It had been seething inside her for some time now as she watched Merrick’s room fill up with a succession of photographs and trinkets, for his new visitors seldom came without bringing a gift in addition to the pictures—an elegant necktie, a set of studs, a watch; they seemed, thought Mothershead crossly, to have a genius for offering Merrick what was useless to him.

Her anger did not touch Merrick himself, who, despite his disturbing quickness of mind, she still regarded as a child to be cared for. She would never be close to him or touch his heart as Treves had done, but his plight, his gentleness, and above all his need of her care had aroused the protective instincts she usually kept deeply buried within her. These days she often stopped Treves to inquire how fast the donations were coming in, and shared the sinking of his heart at their slowness.

She seldom did the menial tasks of nursing Merrick now, but she supervised them constantly to see that his care was kept up to standard, and this morning she went herself to collect his used breakfast things.

He looked up timidly at her polite greeting. He had finished eating and was making marks on his cardboard
cathedral, which had grown very little recently. Shortage of cardboard was one reason, but the other was the sudden dramatic upturn in his social life.

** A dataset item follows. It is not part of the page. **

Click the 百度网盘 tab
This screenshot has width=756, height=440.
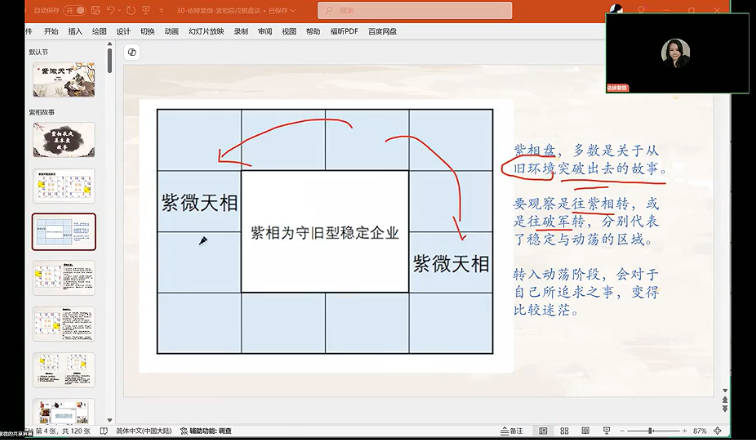[382, 31]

“The nurses will be along for your bath soon, Mr. Merrick,” Mothershead said as she piled plates onto the tray.

“Oh yes. Thank you. It’s very important—today.”

“More visitors? You had two lots yesterday didn’t you?”

“Yes. Lady de Grey came in the morning. Look.” He pulled forward a photograph of the famous aristocratic beauty that showed her sitting on a hammock, leaning enticingly to one side, one hand clasping a fan which she held just behind her head. In contrast to the stately poses of many of the women who now crowded Merrick’s mantelpiece the picture of Gladys de Grey was openly flirtatious. Mothershead just stopped herself clucking her disapproval.

“It doesn’t do her justice,” Merrick said gravely. “She is much more beautiful in the flesh. Mr. White said so, too.”

“Who is Mr. White?”

“I don’t exactly know. He came with her—she called him ‘Lukie.’ ”

“But he’s not the lady’s husband?”

“I didn’t like to ask—but I don’t think he can be. Did you say something?”

Mrs. Mothershead had said, “Hrrmph!” before she could stop herself, but she judged it wisest not to repeat it. She had her own opinion of married women who went visiting with other men, but this wasn’t the place for it.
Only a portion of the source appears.